Le Signe de Tanit

Auteur(s): 
Abdelaziz Belkhodja

Un cerveau en perpétuelle ébullition qui saute du roman en cours d’écriture à Hannibal, en passant par la dernière soirée. Un humour à toute épreuve en guise de gilet pare-balle - même quand il est énervé, il affiche un sourire angélique. Et une simplicité que beaucoup devraient imiter. Voilà pour l’homme.

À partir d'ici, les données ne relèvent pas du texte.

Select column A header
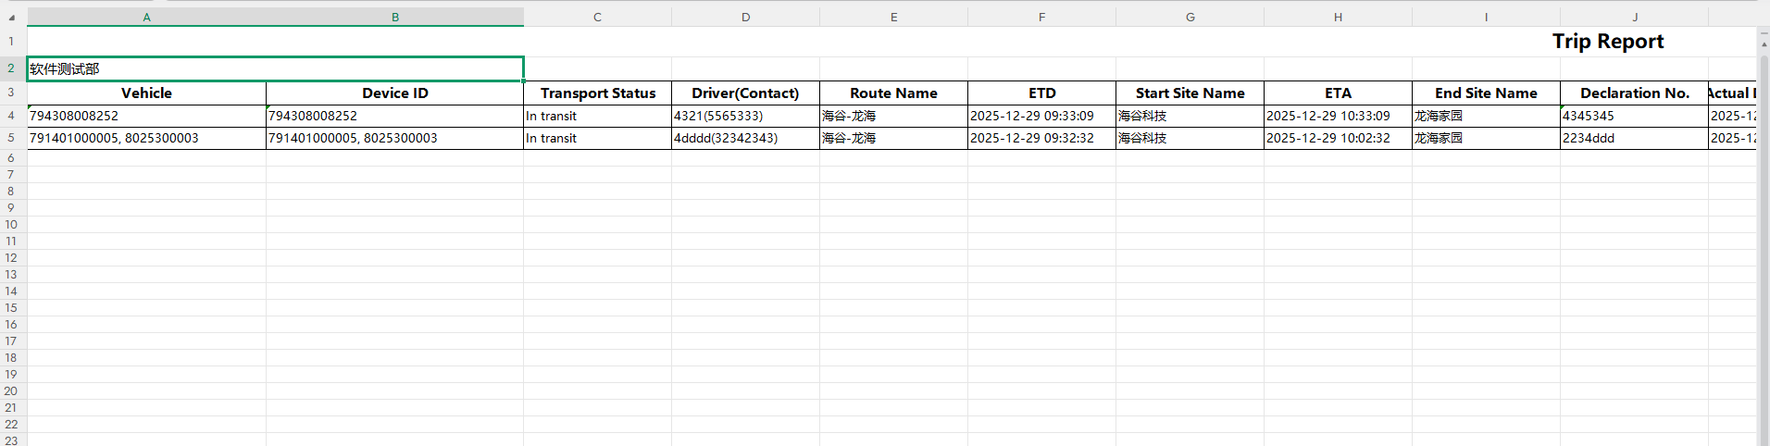 click(x=146, y=18)
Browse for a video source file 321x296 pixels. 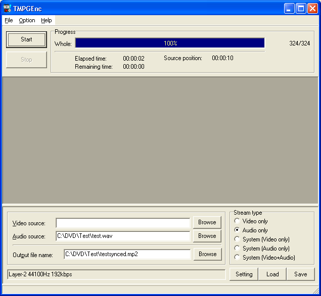[207, 222]
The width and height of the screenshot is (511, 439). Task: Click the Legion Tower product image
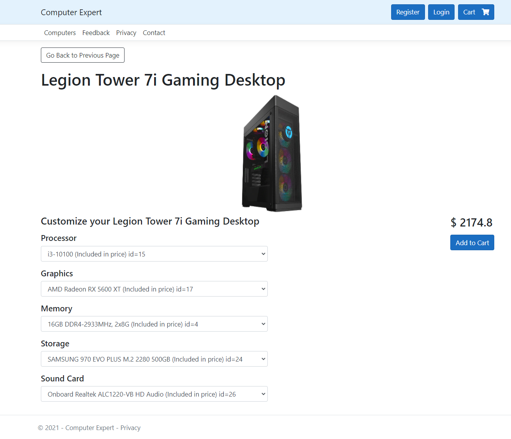(272, 153)
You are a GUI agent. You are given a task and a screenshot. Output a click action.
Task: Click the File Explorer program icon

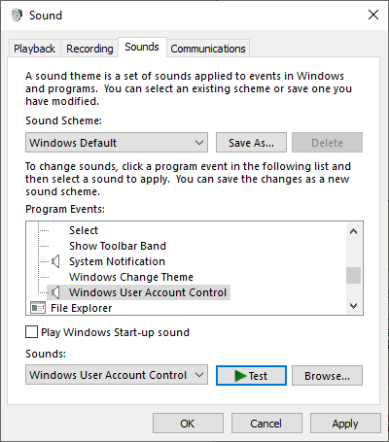click(38, 308)
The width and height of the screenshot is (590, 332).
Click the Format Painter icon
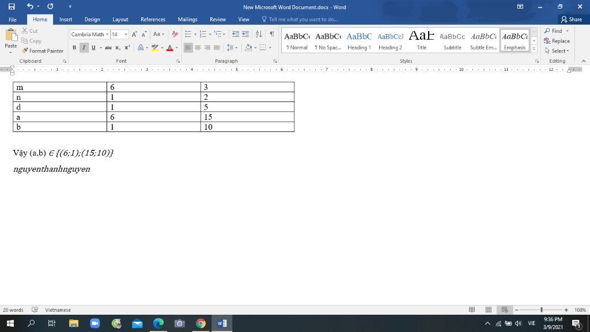pyautogui.click(x=25, y=51)

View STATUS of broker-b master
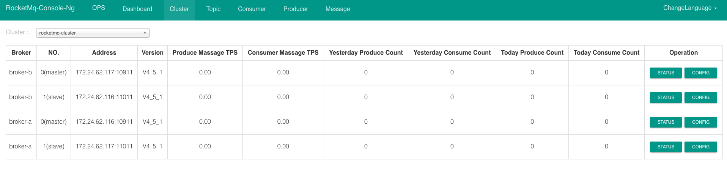pos(666,73)
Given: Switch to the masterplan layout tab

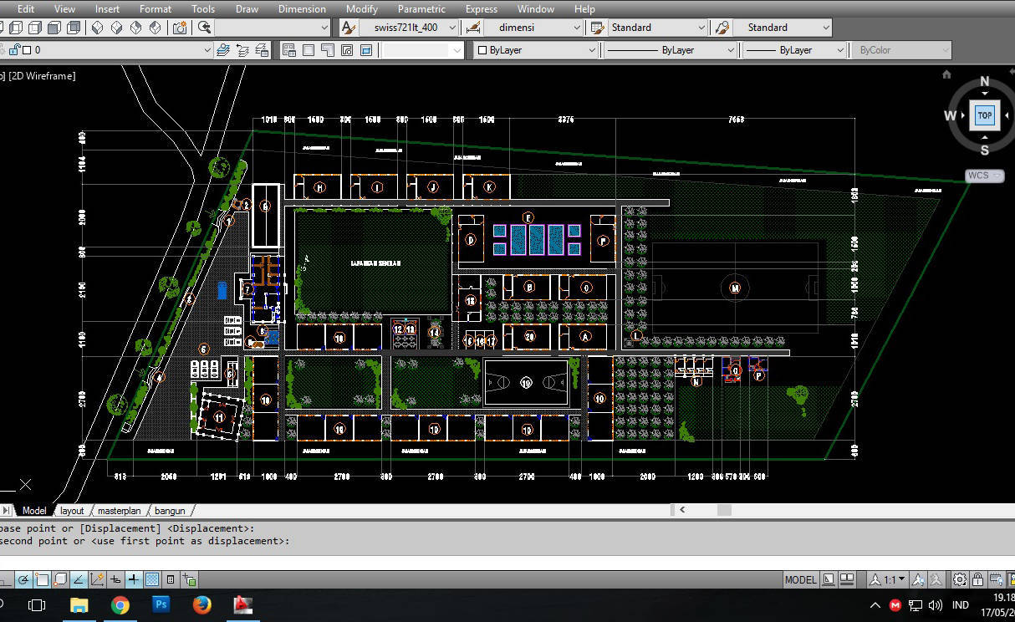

Quant à l’auteur, il n’a pas la plume dans la poche, et il suffit de lire ses romans pour se régaler de ses envolées assassines.

Une chasse au trésor, voilà le prétexte trouvé par l’auteur pour nous balader cette fois-ci de la Médina à Berlin en passant par Cap Zebib. « Prétexte » parce que, comme à son habitude, l’auteur ne se limite pas à l’action centrale de son thriller et parsème son roman de morceaux de bravoure propres à faire baver d’envie les meilleurs pamphlétistes – et encore, il se retient...
Ce thriller – livré avec sa panoplie complète de bons, de brutes et de truands – met en scène un brave fonctionnaire pas le moins du monde destiné à endosser le rôle de super-héros, une intello passionnée d’histoire, un gentil dirigeant de l’extrême-droite allemande (oui, dans la fiction, ça peut exister ; dans la réalité, ça reste à vérifier) et un intégriste que je ne qualifierai pas pour ne pas dévoiler la fin du roman. Et tout ce beau monde se démène pour mettre la main sur un trésor punique que les Allemands, durant la deuxième Guerre Mondiale, ont tenté de subtiliser…
Vous n’aurez pas le temps de vous ennuyer en lisant ce roman : la rapidité de l’action est bien servie par une écriture vive au style épuré. Pas de fioritures, pas de phrases alambiquées, des dialogues en nombre et des analyses rondement menées. Un pur moment de détente.